Les maitres d’ouvrage assignent alors l’assuré, qui n’a pas constitué avocat et a été condamné à leur verser diverses sommes. 

Ultérieurement, le constructeur a été radiée du registre du commerce et des sociétés. 

Les maitres d’ouvrage se sont alors retournés contre l’assureur pour obtenir réparation en faisant valoir la décision de condamnation obtenue à l’égard de l’assuré. 

L’assureur ne donnant pas suite à leur mise en demeure, ils l’ont assigné afin de le voir condamné à payer le montant des condamnations. 

Puis, l’assureur a formé tierce opposition incidente afin d’obtenir la rétractation du jugement et faire valoir ses droits. 

Il s’est vu débouté en première instance. 

En appel, les juges accueillent favorablement sa demande et considèrent recevable la tierce opposition aux motifs que les maitres d’ouvrage ont obtenu une décision à l’encontre de l’assuré en « omettant délibérément d’informer l’assureur de l’existence de cette action ou de l’attraire à la cause et ce pour le mettre devant le fait accompli, parce qu’ils connaissaient sa position de non garantie à raison du caractère apparent du désordre ».

Les maitres d’ouvrage font grief à l’arrêt rendu par la Cour d’appel de Rennes d’avoir déclaré recevable la tierce opposition et de réformer le jugement. 

Devant la Haute juridiction, ils contestent la décision d’appel aux motifs que la fraude ne s’apprécie que dans le chef de l’assuré au regard de l’article L. 113-5 du code des assurances. 

C’est ainsi que la Cour de cassation a eu à se pencher sur la question de la recevabilité de la tierce opposition formée par l’assureur en cas de fraude à son égard. 

Selon l’article 582 du code de procédure civile, « la tierce opposition tend à faire rétracter ou réformer un jugement au profit du tiers qui l'attaque. Elle remet en question relativement à son auteur les points jugés qu'elle critique, pour qu'il soit à nouveau statué en fait et en droit. ».

Dans ses motivations, la Cour de cassation cite au préalable la jurisprudence constante. 

En premier lieu, elle rappelle qu’une décision rendue contre un assuré est opposable à l’assureur car elle constitue à son égard la réalisation du risque couvert, sauf les cas de fraude. 

En effet, les juges considèrent que la voie de la tierce opposition n’est pas ouverte pour l'assureur lorsque la décision qui condamne son assuré lui est opposable, et ce, peu important qu’il soit démontré que l’assureur n’ait pas été informé de la procédure (Cass. 1re civ., 15 mars 1988, no 86- 15.783). 

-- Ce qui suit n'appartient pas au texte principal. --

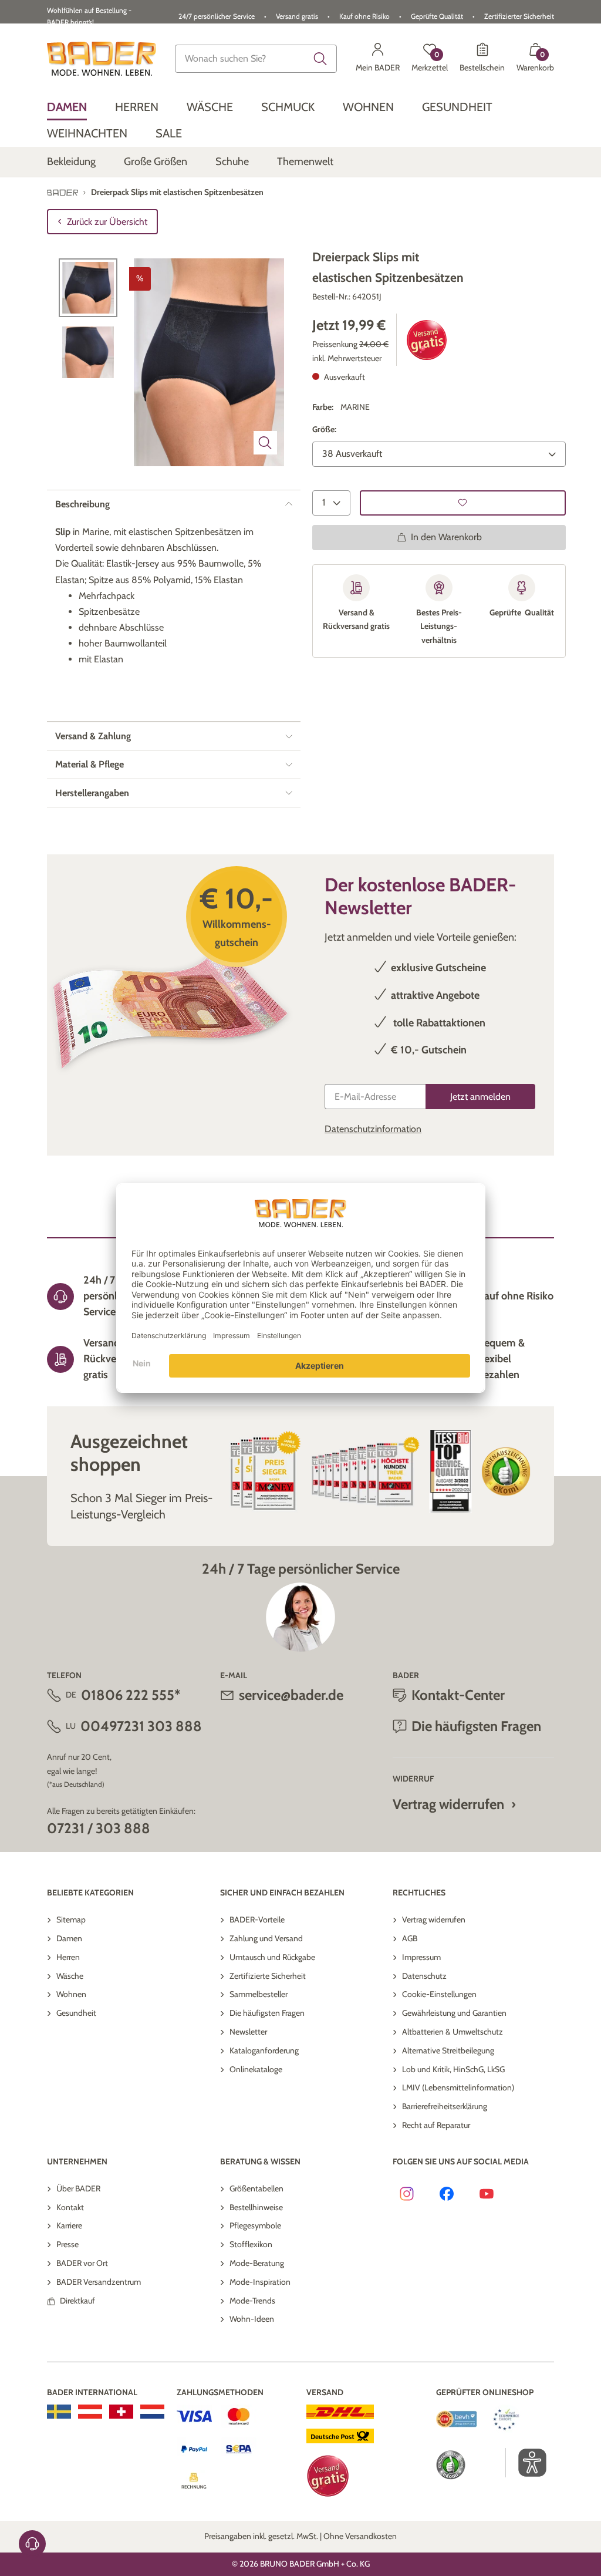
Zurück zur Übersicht (107, 221)
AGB (409, 1938)
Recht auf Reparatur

En deuxième lieu, elle cite la jurisprudence qui affirme que la fraude, bien qu’elle puisse être le fait de l’assuré ou du tiers victime, ne peut pas être déduite de la seule absence d’appel en cause de l’assureur à l’instance entre l’assuré et le tiers (Cass. 1re civ., 2 juillet 1991, no 89-21.622 ; Cass. 2e civ., 22 oct. 2020, no 19-21.854).
 
En troisième et dernier lieu, la Haute juridiction confirme l’analyse de la cour d’appel.

La fraude est constituée par l’omission délibérée des maitres d’ouvrage d’informer l’assureur de l’instance engagée contre son assuré ou de l’appeler à la cause alors qu’ils ont connaissance de sa position de non garantie en raison du caractère apparent du désordre. 
La nouveauté de cet arrêt publié au bulletin réside ainsi dans le fait qu’il précise les circonstances permettant de retenir la fraude commise par le tiers lésé ouvrant droit à la tierce opposition.
C’est ici le caractère purement intentionnel de la dissimulation opérée par les maitres d’ouvrage qui justifie la tierce opposition pour fraude aux droits de l’assureur. 

Ainsi, au lieu d’agir en justice de manière simultanée avec l’action qu’ils ont engagé à l’encontre de l’assuré constructeur, les maitres d’ouvrage ont volontairement préféré contraindre l’assureur à les indemniser une fois la décision contradictoire obtenue car ils savaient, dans le cas contraire, que celui-ci leur opposerait sa non garantie. 

En ce cas, le tiers lésé est donc responsable d’une fraude à l’égard de l’assureur pour lui avoir caché l’existence d’une instance en cours ou avoir volontairement omis de l’appeler à la cause, l’assureur n’ayant pas eu la possibilité de faire valoir ses droits.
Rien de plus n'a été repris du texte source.